D’var Torah on Ha’azinu (Deut. 32) 25 elul 5777
by Simone Adler
Shabbat Shalom. Here we are at the end of the year, the final chapters of Deuteronomy before we turn the Torah back to Genesis. This is a poignant time of transition, and the parsha Ha’azinu aptly includes the poem of Moshe, illustrating the peculiar power of words in song and poem form. I would like to start out by saying that this is an edge for me to give d’var on Torah that I am not very familiar with, and in front of community. So I really appreciate the opportunity to practice and deepen my relationship to Torah, especially in this time where I am mourning and am witnessing the mourning of others around me.
So we just read the farewell epic poem-song that Moshe delivers to the Israelites, in which he explains that through keeping God’s word, the people Israel will be able to live well in the land they will enter, and warns of the consequences of forgetting and transgressing God. The emotional force of this poem is found in its esoteric language, of the disaster of “no-Gods” and “no-folk”, of “venomous wine” and “arrows drunk with blood”, of vengeance and recompense. The allegory, metaphor, and imagery in the poem bring forth the commandment to fear God, and in my reading of it, sound fiery contrary to Moshe’s gentle opening that his “speech distill as the dew, like showers on young growth, like droplets on the grass”.
Moshe knows he will not be the leader anymore. He is told by God to die on the Mountain of Nebo. Yet he pulls all of his passion to remind the people that God is their Rock, and is upright and just, evoking the complexities that ring out for generations and historical events, even to this current political moment: how can there be a just God with so much injustice? While there could be many conclusions drawn as to why there is prosperity of the wicked, of darkness in this world, Moshe pleas that the fault is not above but with our people, ourselves.
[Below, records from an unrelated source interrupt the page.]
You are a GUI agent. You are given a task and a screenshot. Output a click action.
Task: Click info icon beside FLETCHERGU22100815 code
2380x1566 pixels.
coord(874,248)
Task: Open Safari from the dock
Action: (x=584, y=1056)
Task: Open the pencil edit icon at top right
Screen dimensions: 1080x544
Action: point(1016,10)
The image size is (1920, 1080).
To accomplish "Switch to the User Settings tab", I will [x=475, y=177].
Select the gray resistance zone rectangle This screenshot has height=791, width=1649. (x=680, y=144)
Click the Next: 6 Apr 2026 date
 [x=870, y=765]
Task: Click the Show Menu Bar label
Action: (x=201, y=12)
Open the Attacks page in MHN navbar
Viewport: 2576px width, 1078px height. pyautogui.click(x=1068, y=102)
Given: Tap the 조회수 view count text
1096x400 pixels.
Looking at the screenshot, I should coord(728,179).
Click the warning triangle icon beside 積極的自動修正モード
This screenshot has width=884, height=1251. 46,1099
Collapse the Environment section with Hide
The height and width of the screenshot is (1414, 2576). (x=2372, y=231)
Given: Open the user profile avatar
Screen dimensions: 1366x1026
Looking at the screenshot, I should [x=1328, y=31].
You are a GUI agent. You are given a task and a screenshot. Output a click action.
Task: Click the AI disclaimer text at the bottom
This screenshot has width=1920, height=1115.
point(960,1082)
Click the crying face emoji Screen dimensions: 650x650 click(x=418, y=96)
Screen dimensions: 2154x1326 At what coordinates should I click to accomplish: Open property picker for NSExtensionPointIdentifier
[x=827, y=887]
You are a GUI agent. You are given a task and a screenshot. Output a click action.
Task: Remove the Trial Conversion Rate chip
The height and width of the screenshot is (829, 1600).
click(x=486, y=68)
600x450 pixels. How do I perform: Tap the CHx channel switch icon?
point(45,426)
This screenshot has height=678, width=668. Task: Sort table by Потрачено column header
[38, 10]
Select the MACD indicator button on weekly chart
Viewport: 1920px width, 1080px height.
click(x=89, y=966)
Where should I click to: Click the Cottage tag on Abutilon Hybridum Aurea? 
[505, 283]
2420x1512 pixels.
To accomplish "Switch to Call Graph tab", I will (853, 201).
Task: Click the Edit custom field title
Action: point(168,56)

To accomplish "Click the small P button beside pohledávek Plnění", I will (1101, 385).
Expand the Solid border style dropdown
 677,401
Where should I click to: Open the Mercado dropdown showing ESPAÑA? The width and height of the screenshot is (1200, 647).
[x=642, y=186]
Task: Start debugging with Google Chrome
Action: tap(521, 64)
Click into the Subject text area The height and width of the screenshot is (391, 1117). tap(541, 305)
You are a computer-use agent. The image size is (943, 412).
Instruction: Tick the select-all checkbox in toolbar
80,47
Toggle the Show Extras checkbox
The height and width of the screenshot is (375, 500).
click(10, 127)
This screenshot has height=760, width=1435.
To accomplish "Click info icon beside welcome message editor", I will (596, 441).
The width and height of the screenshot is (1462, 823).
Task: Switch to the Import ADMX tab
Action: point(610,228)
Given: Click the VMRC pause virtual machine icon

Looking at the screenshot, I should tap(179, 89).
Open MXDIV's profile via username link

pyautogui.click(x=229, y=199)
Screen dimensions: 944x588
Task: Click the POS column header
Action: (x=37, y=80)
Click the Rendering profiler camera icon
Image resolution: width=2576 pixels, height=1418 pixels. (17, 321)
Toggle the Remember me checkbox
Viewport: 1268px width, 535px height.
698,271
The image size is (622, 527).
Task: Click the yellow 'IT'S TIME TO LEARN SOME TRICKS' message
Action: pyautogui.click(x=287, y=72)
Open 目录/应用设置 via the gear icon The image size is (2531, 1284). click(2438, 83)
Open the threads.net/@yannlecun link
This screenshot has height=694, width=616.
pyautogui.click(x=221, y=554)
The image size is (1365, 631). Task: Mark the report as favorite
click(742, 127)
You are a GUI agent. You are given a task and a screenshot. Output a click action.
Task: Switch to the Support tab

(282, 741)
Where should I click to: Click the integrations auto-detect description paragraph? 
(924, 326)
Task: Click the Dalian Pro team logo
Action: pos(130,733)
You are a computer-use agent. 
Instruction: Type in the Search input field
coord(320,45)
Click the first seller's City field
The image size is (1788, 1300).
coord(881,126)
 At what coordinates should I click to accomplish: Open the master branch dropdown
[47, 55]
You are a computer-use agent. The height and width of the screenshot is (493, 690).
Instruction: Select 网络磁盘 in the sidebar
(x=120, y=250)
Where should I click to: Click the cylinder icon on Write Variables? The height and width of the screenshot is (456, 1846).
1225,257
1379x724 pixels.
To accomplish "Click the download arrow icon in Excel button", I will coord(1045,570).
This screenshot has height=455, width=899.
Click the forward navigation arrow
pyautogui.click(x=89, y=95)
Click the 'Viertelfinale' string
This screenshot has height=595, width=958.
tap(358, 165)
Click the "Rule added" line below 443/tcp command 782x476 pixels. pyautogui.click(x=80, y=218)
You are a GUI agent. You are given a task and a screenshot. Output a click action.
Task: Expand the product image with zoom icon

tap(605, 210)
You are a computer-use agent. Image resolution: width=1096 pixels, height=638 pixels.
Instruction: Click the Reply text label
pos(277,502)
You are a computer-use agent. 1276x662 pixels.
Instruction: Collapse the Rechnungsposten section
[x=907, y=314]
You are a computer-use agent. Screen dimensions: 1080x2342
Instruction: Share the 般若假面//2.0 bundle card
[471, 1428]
In seeking other commentary on this notion, I came across Psalm 92, one of my favorite, the song of Shabbat, and this interpretation from Rabbi Jonathan Sacks:
Though “the wicked spring up like grass,” they will eventually be destroyed. The righteous, by contrast, “flourish like a palm tree and grow tall like a cedar in Lebanon.” Evil wins in the short term but never in the long. The wicked are like grass, the righteous like a tree. Grass grows overnight but it takes years for a tree to reach its full height. In the long run, tyrannies are defeated. Empires decline and fall. Goodness and rightness win the final battle. As Martin Luther King said in the spirit of the Psalm: “The arc of the moral universe is long, but it bends toward justice.”
Now, there is a lot to pull out of this on the theme of land and justice. I read a d’var earlier by a fellow activist who I took action with in the West Bank just months ago, in a coalition of Palestinians, Israelis, and internationals supporting the return of a Palestinian family to their land. She talks about the parsha in terms of tshuva and “the extreme arrogance of our institutions about Jewish entitlement to the land, the way they brush off the humanity of Palestinians and erase their stories from our view, is a modern form of idolatry.” She calls upon us to “shake our community out of its sleep and push it towards a new course.”
Typically, I would speak to this message in Moshe’s poem as a lesson to reexamine the Jewish relationship to Israel. And I am excited that this parsha is so ripe for commentary on justice. But today, this Shabbat, what is sticking out for me is about death.
Moshe is told to die just moments before entering the long-awaited promised land. He is told he will see the land, but not come there. His time is finished, and he is to leave the world.
I recently lost a baby cousin at just 2 months old. And I know there are members of our community here who have recently lost loved ones. Just this week a learned of one of my close friends losing her best friend to suicide, and a colleague losing her brother and husband to cancer, a friend losing her aunt to cancer, my partner’s sister losing a family-friend to corrupt murder in another country. These are all very intense tragedies of undue loss. I would like to ask you to join me in a brief moment of silence.
What Moshe’s experience brings to my mind is the tragedy of reaching a point in life, but dying before it is realized. Everyone will die, so the reality is that this will always be the case – there is always something more to be actualized, achieved, witnessed, surpassed, accomplished, celebrated. Death of course happens in so many different ways, so it is not always in the power of those dying to take such meritorious action as did Moses in front of the people whom he led out of slavery, led to crossing the Red Sea, receiving the Torah. Moshe took his last opportunity to speak to his people in a burst of passion and blessing.
So what I challenge to interpret from this is the swell of passion and blessing that comes from death and dying. Be it in the person leaving this physical world, their loved ones and community, others affected by the ripples of loss, or all of the above. I know in my experience of mourning, while I was struck with such pain, I have seen baby Jack’s life as a pure blessing on the hardship of my family members to know how deep and transformative love can be. - I know that for many other lives that I have honored in their passing, their gifts and those whom they touched are everlasting. Just as we, the descendants in the lineage of the Jewish people, represent the everlasting covenant Moshe implored upon us, may we honor the memory and share our passion inspired by those who have died. As we say, may their memory be for blessing.
Thank you so much for hearing my d’var today. Shabbat Shalom.